Many friends and colleagues have contributed to this project in ways which were less direct and identifiable, but no less appreciated.

The United States Office of Education underwrote the preparation of this report, but much of the illustrative material is taken from work done under the auspices of the Peace Corps and the Foreign Service Institute; the Teacher Corps sponsored one of the projects, under the aegis of Manuel Reyes Mazon.

Typing was done by Irma C. Ponce, Ethel P. Fagot, Donna J. Janes, Kathryn A. Carlson and Curt Wilbur.
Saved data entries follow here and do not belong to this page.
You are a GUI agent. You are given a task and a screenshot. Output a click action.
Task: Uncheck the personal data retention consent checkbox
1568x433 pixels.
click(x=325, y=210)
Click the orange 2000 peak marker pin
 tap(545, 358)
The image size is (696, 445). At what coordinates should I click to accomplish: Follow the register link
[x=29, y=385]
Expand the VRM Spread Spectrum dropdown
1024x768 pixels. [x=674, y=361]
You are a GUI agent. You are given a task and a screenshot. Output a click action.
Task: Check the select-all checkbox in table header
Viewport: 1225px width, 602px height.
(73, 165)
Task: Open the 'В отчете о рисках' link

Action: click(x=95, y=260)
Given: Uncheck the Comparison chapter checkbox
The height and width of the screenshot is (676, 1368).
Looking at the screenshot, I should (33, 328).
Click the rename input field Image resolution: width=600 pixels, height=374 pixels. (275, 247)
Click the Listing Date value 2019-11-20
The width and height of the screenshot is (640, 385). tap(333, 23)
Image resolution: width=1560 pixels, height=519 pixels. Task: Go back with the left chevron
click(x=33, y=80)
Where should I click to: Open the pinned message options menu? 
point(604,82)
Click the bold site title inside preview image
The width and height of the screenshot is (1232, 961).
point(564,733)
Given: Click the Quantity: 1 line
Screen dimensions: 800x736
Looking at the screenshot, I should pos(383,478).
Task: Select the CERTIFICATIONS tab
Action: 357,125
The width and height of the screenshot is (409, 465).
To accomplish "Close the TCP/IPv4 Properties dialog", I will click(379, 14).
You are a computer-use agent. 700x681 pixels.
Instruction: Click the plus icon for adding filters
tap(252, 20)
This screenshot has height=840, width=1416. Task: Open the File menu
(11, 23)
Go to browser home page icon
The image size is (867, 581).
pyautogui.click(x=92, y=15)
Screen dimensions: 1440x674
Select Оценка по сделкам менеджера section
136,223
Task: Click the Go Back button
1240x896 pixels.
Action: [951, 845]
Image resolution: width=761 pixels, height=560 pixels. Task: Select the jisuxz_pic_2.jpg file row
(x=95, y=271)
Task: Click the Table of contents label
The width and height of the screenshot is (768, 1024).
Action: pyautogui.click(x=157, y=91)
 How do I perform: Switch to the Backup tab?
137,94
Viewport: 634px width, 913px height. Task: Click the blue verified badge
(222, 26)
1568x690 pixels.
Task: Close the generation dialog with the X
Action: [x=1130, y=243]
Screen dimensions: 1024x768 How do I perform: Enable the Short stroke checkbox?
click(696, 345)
The FSI Audio-Visual staff, under the direction of Thomas E. Bower, assisted in the arrangement of the illustrations contained in the book, and made many useful suggestions on general format during the preparation of the text for publication. The drawings in Appendix G are by Souksomboun Sayasithsena, the photographs in Appendix C were taken by Carl Stench, and those in Appendix Q were provided by the Peace Corps.

I would like to thank the following authors and publishers for permission to quote non-technical materials:

Alfred A. Knopf, Inc. for lines from 'The Well-dressed Man with a Beard' by Wallace Stevens; Frederick Seidel for lines from 'The Last Entries in Mayakovsky's Notebook;' William Stafford for lines from 'Freedom;' Random House, Inc. for lines from W. H. Auden's 'Their Lonely Betters,' in his Collected Shorter Poems 1927–1957; Cambridge University Press for the quotation at the beginning of Chapter 6, taken from G. C. Coulton, Social Life in Britain.

The quotations in Chapter 9 are from W. H. Auden, Dave Hamelech, and William T. Bard.

Final thanks are due to my family, for their patience with my frequent travel, and for allowing me to write much of this book on their time.